Barrett T, Belsham G J, Subbarao S M, Evans S A
AFRC Institute for Animal Health, Pirbright Laboratory, Woking, Surrey, United Kingdom.
Virology. 1989 May;170(1):11-8. doi: 10.1016/0042-6822(89)90346-2.
A cDNA clone containing the complete coding sequence of the rinderpest fusion protein (F) gene was inserted into the thymidine kinase gene of vaccinia virus (WR strain) under the control of the 7.5K early/late vaccinia virus promoter. All forms of the F protein, i.e., the glycosylated F0 precursor, the unglycosylated F1 protein, and the glycosylated F2 protein, were detected in cells infected with the recombinant virus. Vaccination of rabbits with the recombinant virus induced antibodies which reacted in an ELISA system specific for rinderpest. The rabbit sera contained neutralizing antibodies against rinderpest virus and precipitated the F protein from lysates of rinderpest infected cells. Rabbits vaccinated with the recombinant rinderpest F gene vaccinia virus were protected from a lethal challenge with the lapinized Nakamura 3 strain of rinderpest virus. Variations in the severity of clinical symptoms correlated with the level of anti-F protein antibodies produced.
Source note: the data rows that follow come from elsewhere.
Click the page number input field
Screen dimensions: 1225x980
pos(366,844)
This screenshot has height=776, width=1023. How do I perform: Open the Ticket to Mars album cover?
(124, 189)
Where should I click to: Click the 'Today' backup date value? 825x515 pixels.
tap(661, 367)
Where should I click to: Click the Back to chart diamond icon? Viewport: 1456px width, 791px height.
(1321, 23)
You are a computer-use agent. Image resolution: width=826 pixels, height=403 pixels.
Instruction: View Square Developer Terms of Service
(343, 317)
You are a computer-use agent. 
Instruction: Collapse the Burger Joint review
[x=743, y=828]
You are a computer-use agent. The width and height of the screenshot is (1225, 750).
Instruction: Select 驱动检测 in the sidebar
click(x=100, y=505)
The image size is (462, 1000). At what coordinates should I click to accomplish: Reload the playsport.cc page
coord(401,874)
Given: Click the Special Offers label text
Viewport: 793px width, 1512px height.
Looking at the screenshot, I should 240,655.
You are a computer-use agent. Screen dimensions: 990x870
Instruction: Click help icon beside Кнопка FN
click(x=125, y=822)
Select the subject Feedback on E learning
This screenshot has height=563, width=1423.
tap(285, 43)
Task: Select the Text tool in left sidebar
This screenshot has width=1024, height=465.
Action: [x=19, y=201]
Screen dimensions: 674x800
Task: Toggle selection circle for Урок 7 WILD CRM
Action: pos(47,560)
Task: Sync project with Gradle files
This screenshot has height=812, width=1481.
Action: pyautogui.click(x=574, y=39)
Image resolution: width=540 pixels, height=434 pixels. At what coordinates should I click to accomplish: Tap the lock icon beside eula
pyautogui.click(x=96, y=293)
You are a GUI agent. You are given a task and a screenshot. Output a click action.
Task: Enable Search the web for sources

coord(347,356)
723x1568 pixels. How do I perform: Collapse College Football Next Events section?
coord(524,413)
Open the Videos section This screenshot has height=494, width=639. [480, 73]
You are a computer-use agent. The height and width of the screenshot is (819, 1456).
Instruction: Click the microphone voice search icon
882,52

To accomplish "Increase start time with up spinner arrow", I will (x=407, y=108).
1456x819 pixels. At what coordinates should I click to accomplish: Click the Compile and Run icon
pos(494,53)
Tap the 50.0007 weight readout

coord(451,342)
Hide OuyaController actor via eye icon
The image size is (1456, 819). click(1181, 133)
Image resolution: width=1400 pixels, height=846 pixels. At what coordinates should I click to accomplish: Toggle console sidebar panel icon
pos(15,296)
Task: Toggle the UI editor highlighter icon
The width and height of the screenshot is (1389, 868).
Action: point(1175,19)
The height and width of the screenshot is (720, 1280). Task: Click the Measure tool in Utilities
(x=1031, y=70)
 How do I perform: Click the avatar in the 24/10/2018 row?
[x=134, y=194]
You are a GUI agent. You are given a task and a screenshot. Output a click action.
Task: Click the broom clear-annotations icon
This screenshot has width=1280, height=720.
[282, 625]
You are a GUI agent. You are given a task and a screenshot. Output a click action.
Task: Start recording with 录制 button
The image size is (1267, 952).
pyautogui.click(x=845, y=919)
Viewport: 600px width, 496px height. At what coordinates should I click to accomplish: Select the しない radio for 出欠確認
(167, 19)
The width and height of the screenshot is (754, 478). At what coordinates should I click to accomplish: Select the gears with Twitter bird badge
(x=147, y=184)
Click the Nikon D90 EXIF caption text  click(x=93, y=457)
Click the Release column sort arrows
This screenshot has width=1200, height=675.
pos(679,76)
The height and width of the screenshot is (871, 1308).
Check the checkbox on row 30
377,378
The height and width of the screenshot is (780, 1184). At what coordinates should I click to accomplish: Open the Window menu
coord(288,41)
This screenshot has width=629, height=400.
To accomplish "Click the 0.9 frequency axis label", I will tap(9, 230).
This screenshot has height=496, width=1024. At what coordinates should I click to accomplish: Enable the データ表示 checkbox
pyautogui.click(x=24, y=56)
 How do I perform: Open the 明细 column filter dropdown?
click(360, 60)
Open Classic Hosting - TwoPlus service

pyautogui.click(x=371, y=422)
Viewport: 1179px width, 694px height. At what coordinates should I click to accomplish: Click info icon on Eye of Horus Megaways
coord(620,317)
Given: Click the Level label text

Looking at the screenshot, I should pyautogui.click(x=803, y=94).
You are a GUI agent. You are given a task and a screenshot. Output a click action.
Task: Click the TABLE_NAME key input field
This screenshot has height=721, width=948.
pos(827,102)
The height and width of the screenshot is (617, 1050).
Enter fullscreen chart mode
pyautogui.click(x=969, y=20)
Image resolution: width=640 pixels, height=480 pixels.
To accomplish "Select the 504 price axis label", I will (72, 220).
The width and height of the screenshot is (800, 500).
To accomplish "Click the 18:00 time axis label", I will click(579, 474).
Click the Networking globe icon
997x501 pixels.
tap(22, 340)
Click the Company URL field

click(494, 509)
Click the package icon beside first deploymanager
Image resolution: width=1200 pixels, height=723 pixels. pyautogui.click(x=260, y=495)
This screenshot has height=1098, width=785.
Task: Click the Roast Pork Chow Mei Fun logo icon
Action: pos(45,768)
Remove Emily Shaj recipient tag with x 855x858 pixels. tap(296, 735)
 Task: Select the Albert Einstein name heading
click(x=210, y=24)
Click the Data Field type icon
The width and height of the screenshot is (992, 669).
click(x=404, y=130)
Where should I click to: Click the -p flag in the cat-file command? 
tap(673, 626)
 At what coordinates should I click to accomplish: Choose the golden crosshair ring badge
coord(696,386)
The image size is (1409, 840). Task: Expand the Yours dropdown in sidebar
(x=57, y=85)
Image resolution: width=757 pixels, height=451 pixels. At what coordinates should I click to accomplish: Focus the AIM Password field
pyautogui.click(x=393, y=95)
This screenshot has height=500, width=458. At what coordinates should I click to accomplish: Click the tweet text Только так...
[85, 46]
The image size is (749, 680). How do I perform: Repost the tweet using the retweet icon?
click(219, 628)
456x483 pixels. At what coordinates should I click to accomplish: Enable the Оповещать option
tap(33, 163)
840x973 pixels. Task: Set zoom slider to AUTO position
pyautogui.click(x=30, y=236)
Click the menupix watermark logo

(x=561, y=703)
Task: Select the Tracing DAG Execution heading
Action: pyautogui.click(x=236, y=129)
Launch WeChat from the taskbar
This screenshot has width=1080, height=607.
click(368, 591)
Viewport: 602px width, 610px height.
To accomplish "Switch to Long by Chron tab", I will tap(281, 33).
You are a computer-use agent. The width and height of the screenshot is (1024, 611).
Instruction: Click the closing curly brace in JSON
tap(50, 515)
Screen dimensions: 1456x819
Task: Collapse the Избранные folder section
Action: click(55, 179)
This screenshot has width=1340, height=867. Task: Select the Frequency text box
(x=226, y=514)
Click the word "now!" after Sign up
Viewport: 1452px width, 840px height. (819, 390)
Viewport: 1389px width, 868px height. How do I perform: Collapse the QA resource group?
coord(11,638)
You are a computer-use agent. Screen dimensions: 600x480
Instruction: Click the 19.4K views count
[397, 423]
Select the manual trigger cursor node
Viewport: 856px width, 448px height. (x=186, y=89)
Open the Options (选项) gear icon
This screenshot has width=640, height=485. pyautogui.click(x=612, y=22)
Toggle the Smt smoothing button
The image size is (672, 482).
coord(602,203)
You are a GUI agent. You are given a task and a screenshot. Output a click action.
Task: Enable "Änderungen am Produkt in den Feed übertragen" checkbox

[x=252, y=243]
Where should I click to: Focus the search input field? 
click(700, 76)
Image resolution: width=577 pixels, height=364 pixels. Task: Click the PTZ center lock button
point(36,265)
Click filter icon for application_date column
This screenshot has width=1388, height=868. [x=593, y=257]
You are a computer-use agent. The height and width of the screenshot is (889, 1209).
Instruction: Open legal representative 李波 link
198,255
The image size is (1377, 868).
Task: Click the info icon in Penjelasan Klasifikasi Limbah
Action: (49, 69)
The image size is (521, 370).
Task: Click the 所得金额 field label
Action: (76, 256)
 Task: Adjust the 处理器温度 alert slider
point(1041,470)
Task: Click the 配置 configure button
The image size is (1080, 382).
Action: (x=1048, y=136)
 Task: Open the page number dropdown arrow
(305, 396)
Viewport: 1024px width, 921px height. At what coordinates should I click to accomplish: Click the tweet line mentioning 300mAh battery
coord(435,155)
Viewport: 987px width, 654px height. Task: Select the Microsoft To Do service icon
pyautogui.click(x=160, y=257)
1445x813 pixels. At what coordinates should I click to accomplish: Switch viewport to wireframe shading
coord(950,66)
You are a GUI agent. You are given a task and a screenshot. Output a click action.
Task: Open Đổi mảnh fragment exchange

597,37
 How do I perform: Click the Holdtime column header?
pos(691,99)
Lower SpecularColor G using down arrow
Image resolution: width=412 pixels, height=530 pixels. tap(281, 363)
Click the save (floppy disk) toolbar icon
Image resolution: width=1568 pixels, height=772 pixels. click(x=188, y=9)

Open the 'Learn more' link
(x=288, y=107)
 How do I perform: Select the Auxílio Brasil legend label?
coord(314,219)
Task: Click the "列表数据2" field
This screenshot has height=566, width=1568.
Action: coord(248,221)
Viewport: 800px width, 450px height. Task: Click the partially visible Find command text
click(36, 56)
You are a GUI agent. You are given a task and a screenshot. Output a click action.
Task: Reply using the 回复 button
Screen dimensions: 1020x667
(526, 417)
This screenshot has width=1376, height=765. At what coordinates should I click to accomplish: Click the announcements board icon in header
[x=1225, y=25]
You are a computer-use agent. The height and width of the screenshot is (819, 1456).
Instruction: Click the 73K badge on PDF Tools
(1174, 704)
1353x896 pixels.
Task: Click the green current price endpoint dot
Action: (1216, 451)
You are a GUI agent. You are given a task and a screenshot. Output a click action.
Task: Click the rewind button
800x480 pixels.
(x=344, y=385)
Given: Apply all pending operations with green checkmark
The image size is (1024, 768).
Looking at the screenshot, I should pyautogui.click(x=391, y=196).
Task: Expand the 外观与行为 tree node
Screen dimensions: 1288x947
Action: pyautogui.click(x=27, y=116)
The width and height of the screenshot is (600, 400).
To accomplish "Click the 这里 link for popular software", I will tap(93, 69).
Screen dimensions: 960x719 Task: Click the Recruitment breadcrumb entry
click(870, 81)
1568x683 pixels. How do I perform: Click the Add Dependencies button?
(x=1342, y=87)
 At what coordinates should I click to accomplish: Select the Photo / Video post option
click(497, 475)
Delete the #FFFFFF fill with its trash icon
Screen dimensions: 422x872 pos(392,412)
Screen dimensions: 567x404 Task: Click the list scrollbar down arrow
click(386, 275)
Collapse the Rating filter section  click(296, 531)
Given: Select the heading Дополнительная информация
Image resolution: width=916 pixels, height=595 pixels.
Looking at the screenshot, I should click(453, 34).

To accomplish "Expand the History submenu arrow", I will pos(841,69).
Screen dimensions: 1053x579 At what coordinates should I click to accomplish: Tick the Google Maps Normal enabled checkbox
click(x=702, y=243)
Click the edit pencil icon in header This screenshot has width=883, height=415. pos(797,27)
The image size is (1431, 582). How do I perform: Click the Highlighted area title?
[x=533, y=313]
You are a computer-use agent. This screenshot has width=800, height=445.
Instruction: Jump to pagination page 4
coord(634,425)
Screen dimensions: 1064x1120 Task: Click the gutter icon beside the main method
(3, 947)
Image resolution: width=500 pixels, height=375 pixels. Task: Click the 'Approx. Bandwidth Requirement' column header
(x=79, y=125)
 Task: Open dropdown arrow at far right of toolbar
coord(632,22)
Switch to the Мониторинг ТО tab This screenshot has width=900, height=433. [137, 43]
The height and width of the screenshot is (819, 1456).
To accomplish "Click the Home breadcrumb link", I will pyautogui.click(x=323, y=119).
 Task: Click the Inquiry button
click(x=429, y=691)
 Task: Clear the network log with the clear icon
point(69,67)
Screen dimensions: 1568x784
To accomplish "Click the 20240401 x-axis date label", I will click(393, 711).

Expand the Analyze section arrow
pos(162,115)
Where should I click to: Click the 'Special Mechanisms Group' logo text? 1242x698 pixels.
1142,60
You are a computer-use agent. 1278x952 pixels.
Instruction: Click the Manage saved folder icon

将含有牛瘟融合蛋白(F)基因完整编码序列的cDNA克隆,在痘苗病毒7.5K早期/晚期启动子的控制下,插入痘苗病毒(WR株)的胸苷激酶基因中。在感染重组病毒的细胞中检测到了F蛋白的所有形式,即糖基化的F0前体、未糖基化的F1蛋白和糖基化的F2蛋白。用重组病毒对兔子进行免疫接种可诱导产生在牛瘟特异性ELISA系统中发生反应的抗体。兔血清中含有抗牛瘟病毒的中和抗体,并能从牛瘟感染细胞的裂解物中沉淀出F蛋白。用重组牛瘟F基因痘苗病毒免疫接种的兔子,可免受兔化中村3型牛瘟病毒的致死性攻击。临床症状严重程度的差异与所产生的抗F蛋白抗体水平相关。